* Problem to solve: Going from the line that contains "Viewport: 530px width, 832px" through the last line of the records, set down each line again exactly, both included, with pictures left out.

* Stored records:
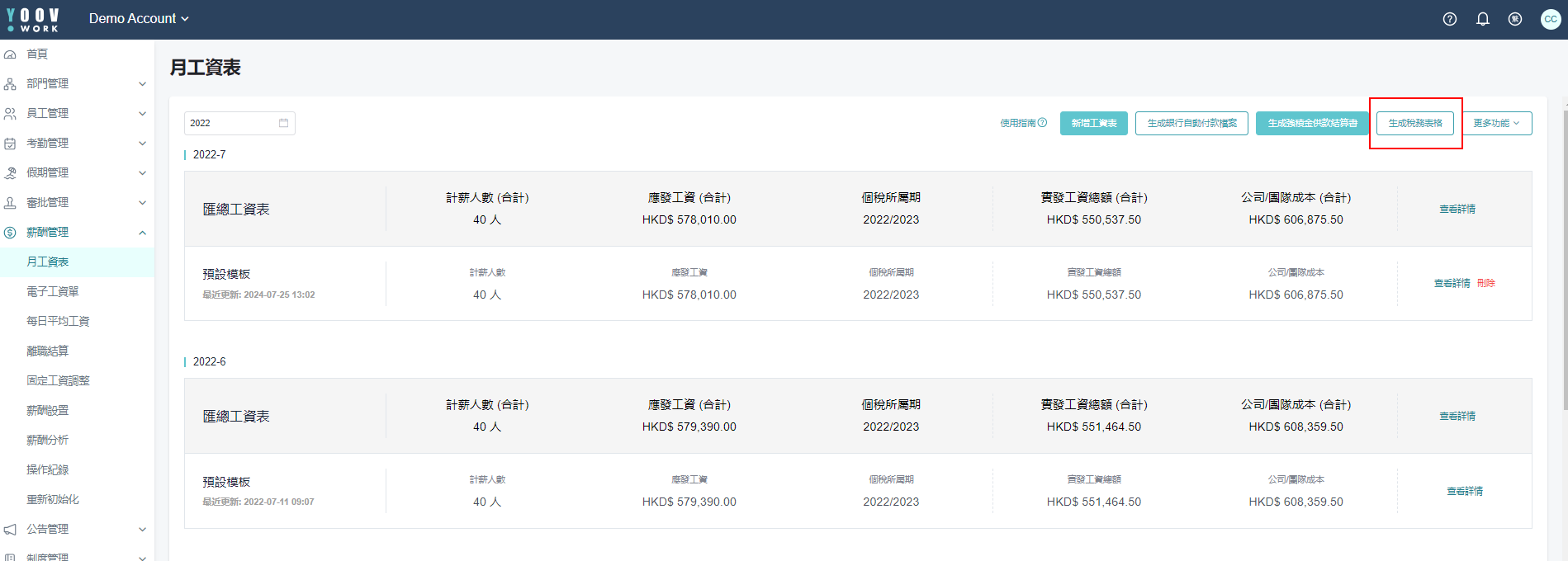Click the YOOV Work logo
The height and width of the screenshot is (561, 1568).
[x=33, y=20]
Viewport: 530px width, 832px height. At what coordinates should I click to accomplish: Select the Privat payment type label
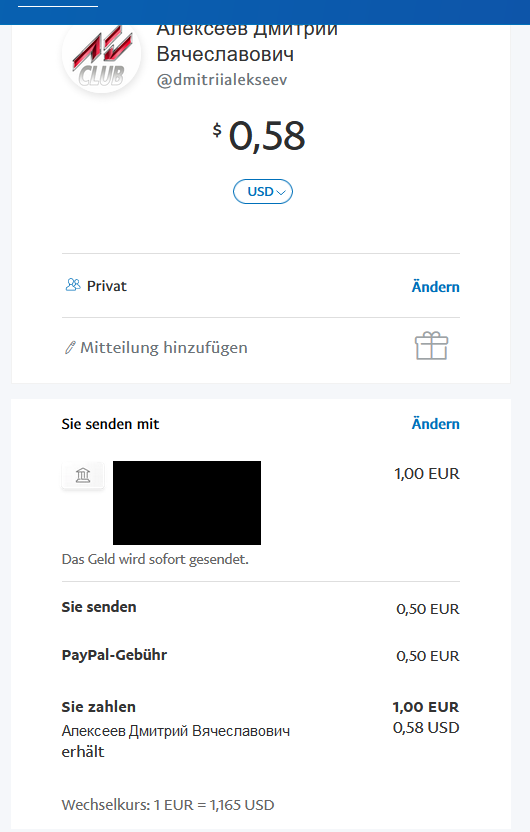pos(107,286)
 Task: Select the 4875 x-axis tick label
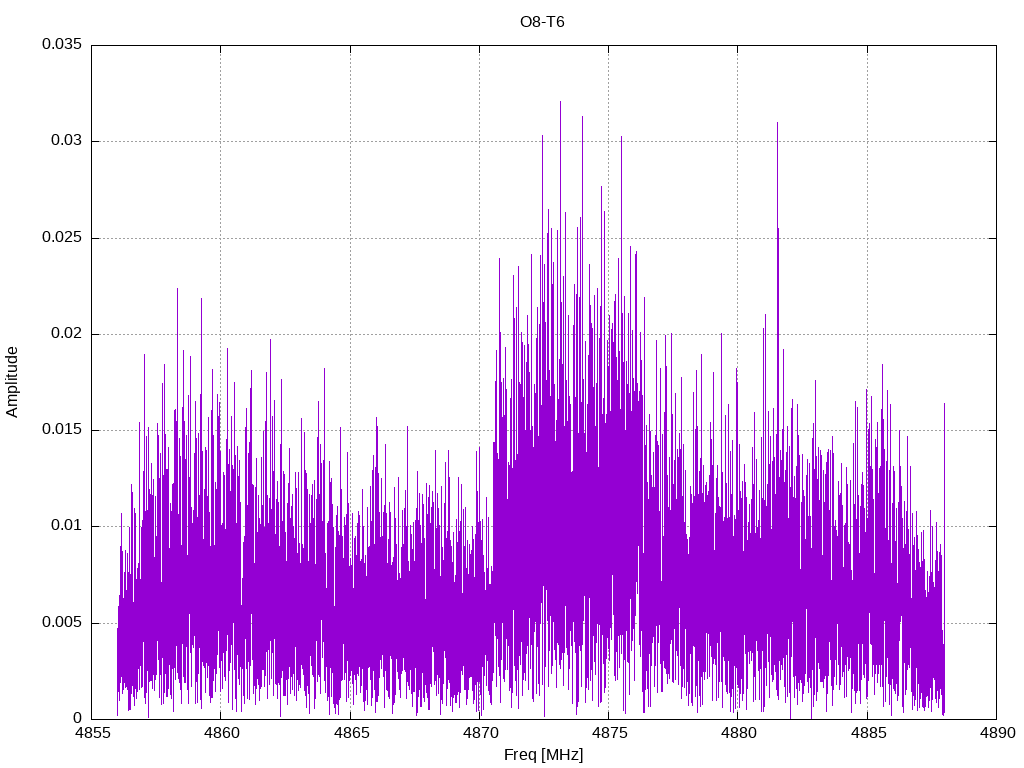click(608, 733)
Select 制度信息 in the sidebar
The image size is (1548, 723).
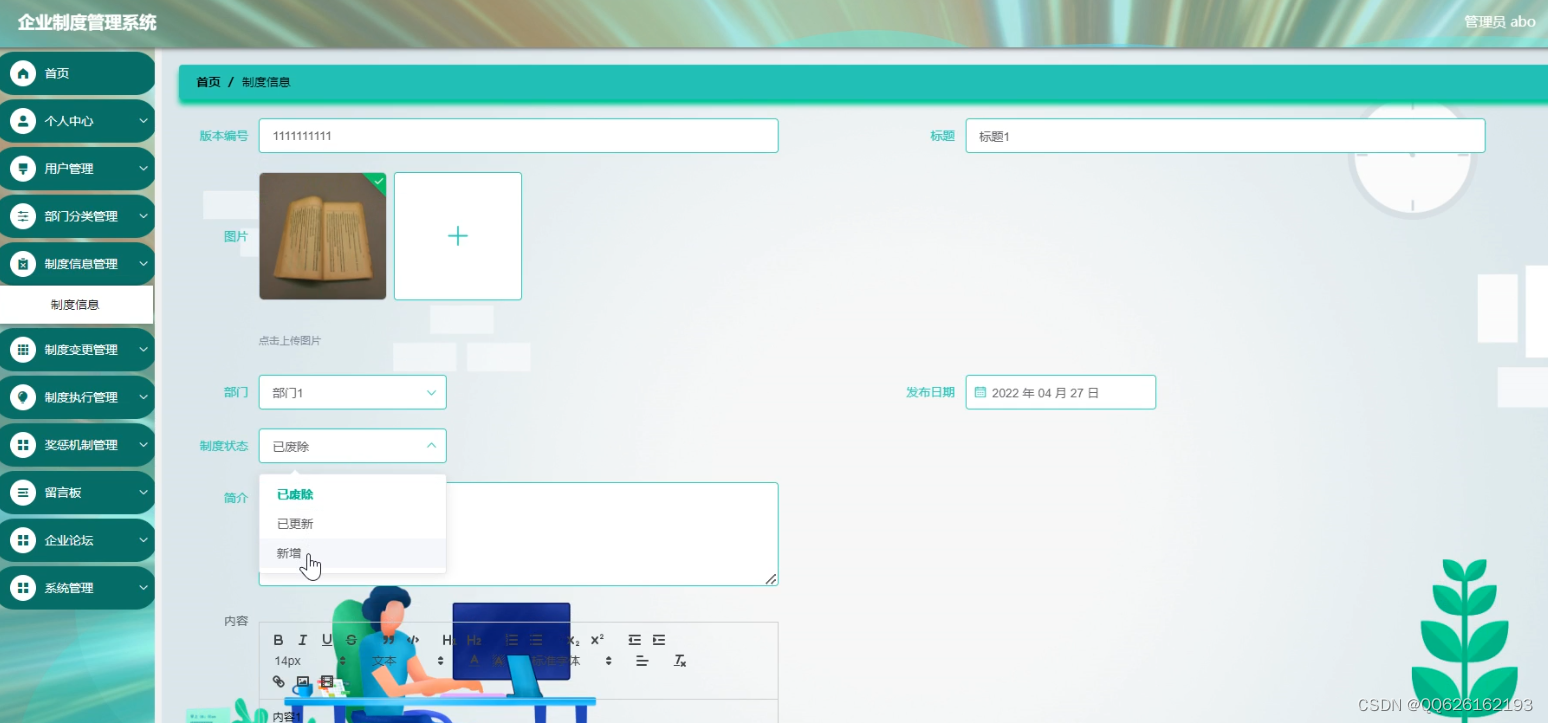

* Answer to this problem:
Viewport: 530px width, 832px height. At what coordinates should I click to accomplish: Select the Privat payment type label
pos(107,286)
 Task: Select the 4875 x-axis tick label
click(608, 733)
Select 制度信息 in the sidebar
The image size is (1548, 723).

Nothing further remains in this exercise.